## Begin

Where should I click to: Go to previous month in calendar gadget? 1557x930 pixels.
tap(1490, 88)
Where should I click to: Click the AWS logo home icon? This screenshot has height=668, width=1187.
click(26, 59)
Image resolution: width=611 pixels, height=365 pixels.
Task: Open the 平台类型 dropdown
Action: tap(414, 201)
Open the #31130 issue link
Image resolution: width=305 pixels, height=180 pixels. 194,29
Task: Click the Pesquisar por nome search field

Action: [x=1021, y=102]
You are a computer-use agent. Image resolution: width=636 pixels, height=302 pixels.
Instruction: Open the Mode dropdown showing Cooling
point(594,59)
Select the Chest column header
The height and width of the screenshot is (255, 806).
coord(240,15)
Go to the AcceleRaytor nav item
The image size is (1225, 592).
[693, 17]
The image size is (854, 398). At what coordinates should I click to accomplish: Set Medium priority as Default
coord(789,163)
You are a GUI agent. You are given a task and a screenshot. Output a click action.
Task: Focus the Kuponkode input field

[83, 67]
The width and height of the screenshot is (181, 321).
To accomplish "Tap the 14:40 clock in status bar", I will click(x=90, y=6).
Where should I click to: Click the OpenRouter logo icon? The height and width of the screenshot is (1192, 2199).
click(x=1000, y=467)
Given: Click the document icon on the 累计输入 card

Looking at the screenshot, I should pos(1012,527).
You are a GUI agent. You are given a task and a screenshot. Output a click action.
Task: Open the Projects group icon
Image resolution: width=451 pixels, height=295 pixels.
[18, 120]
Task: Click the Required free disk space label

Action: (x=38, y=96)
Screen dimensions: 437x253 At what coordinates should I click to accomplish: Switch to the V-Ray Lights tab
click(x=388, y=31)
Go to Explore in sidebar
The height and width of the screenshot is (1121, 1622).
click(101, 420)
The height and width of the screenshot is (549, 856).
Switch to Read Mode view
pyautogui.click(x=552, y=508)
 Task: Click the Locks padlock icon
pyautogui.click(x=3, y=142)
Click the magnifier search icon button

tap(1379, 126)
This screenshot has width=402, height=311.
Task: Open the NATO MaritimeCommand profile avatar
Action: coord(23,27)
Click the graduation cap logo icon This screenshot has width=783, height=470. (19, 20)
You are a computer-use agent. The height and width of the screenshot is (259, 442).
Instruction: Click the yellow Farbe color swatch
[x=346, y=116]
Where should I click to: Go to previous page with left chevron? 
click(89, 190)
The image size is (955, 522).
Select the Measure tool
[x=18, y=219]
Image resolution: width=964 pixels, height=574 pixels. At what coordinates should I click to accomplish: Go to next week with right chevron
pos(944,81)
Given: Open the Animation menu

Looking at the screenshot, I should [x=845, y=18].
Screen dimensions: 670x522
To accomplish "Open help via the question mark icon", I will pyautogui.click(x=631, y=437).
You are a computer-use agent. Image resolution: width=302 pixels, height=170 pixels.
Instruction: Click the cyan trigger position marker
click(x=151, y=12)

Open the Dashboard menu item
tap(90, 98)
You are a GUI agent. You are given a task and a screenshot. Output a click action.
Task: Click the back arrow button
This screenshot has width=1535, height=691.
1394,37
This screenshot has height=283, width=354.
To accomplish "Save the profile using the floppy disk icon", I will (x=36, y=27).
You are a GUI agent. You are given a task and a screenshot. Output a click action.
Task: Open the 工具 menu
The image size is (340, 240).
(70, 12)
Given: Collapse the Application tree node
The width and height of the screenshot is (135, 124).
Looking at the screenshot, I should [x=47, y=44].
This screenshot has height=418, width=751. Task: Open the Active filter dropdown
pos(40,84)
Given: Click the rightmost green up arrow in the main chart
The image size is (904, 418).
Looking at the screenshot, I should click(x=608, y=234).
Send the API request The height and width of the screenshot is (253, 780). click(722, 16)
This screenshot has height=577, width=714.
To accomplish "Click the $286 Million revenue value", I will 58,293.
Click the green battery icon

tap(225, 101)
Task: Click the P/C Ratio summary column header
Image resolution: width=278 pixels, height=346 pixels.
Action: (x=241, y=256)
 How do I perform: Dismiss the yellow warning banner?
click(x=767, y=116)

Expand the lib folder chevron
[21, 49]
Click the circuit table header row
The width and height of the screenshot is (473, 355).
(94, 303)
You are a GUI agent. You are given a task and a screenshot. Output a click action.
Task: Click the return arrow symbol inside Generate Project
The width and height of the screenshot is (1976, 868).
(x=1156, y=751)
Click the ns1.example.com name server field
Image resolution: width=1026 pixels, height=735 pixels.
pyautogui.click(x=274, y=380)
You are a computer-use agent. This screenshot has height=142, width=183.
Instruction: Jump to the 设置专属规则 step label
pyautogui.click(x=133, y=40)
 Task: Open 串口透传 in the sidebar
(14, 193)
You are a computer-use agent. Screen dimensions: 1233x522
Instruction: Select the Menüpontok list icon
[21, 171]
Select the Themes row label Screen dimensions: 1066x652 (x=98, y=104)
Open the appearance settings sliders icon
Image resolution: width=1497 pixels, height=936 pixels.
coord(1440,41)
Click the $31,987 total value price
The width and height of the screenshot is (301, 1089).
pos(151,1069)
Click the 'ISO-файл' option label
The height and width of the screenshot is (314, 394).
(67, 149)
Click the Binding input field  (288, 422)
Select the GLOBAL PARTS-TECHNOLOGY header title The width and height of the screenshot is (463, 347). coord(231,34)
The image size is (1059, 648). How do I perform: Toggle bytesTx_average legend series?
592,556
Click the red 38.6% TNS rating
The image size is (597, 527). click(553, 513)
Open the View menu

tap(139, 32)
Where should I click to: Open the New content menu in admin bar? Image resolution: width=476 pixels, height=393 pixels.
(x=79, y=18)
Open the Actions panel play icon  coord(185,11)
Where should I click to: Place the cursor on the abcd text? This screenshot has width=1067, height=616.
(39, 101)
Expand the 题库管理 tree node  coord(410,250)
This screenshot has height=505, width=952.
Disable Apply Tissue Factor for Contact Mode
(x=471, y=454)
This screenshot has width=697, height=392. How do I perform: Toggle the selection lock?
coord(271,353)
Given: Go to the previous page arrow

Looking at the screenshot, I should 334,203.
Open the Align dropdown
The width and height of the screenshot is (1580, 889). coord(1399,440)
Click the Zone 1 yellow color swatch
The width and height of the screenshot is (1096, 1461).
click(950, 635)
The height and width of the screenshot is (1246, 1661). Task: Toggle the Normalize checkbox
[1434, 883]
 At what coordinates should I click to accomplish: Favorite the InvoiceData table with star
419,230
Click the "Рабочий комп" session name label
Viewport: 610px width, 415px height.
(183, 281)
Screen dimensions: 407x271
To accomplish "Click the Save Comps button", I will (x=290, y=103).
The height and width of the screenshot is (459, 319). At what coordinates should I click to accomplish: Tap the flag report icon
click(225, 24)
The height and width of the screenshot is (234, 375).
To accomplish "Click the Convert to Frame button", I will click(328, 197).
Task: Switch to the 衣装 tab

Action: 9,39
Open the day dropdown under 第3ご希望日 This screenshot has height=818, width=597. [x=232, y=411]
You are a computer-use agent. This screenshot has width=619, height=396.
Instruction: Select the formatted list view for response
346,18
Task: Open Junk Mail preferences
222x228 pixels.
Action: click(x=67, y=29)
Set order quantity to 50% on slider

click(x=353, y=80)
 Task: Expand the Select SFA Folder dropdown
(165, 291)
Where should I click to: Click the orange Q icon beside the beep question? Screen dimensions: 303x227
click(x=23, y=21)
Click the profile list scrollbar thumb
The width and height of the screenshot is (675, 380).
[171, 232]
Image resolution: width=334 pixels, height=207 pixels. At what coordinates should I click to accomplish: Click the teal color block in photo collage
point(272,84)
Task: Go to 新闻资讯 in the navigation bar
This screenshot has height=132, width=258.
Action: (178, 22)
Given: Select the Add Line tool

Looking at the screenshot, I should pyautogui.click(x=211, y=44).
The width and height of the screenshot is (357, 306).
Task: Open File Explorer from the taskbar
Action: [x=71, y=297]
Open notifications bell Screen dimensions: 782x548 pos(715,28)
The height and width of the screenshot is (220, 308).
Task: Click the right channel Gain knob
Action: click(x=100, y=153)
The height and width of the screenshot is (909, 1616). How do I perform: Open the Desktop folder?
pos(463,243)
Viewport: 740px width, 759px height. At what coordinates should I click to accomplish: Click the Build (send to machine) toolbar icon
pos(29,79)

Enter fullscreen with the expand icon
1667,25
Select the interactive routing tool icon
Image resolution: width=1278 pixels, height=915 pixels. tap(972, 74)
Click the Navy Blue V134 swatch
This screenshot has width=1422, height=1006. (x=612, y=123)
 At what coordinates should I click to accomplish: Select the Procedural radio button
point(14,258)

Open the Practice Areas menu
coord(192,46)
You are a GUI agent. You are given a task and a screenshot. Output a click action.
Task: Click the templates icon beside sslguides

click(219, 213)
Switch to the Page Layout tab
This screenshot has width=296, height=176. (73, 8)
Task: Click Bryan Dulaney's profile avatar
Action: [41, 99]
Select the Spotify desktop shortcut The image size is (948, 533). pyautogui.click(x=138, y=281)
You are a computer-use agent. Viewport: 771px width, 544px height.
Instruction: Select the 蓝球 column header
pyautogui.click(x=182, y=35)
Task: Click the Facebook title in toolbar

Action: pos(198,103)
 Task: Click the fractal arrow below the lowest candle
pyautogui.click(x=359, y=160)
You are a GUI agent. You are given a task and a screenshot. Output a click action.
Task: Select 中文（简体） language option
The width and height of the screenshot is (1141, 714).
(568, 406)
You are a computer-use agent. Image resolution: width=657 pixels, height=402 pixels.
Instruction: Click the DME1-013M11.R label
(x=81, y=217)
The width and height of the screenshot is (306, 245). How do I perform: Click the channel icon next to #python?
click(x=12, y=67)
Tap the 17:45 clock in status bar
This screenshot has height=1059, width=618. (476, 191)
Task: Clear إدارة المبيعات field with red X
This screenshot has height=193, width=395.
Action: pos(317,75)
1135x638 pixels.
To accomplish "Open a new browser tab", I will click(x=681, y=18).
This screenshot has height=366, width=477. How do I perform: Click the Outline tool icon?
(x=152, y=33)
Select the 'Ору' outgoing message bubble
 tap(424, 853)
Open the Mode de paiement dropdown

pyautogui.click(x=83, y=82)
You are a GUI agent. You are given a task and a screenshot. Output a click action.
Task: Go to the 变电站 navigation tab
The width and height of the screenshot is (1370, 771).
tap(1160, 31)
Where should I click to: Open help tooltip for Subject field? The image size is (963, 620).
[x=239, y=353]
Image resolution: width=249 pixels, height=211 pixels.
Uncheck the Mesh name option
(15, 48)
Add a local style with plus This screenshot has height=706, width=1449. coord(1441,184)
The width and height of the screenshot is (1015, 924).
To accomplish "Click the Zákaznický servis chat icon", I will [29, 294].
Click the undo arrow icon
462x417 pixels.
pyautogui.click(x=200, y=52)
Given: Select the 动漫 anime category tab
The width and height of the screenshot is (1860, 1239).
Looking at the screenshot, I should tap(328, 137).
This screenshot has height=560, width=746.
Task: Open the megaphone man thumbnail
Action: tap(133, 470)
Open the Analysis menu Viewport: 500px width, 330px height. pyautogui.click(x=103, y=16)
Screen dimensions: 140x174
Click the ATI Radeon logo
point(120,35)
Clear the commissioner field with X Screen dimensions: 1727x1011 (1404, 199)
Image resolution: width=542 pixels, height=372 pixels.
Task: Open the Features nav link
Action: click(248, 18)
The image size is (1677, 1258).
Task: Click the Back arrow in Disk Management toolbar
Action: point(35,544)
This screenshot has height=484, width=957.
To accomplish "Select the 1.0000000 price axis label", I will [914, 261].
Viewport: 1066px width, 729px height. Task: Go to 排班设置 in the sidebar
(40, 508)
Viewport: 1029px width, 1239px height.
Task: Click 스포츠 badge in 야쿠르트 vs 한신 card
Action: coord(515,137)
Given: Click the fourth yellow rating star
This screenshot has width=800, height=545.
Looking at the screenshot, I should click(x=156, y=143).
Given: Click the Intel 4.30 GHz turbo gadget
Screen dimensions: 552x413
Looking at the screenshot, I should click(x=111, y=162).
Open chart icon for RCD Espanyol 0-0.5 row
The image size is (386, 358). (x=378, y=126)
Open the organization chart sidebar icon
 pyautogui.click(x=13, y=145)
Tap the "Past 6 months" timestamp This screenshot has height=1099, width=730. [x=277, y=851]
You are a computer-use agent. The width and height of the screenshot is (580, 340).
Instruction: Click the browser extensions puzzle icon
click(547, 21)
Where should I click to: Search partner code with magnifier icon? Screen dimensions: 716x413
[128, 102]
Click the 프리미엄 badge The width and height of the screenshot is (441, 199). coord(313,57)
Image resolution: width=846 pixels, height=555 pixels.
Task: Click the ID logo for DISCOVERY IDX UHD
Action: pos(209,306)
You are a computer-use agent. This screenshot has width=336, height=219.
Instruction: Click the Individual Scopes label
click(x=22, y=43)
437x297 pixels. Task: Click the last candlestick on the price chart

## End

> **Exercise description**: Extract every line of the data that contains the word "star", matching case exactly.

> **Answer to the problem**:
 At what coordinates should I click to accomplish: Favorite the InvoiceData table with star
Given: Click the fourth yellow rating star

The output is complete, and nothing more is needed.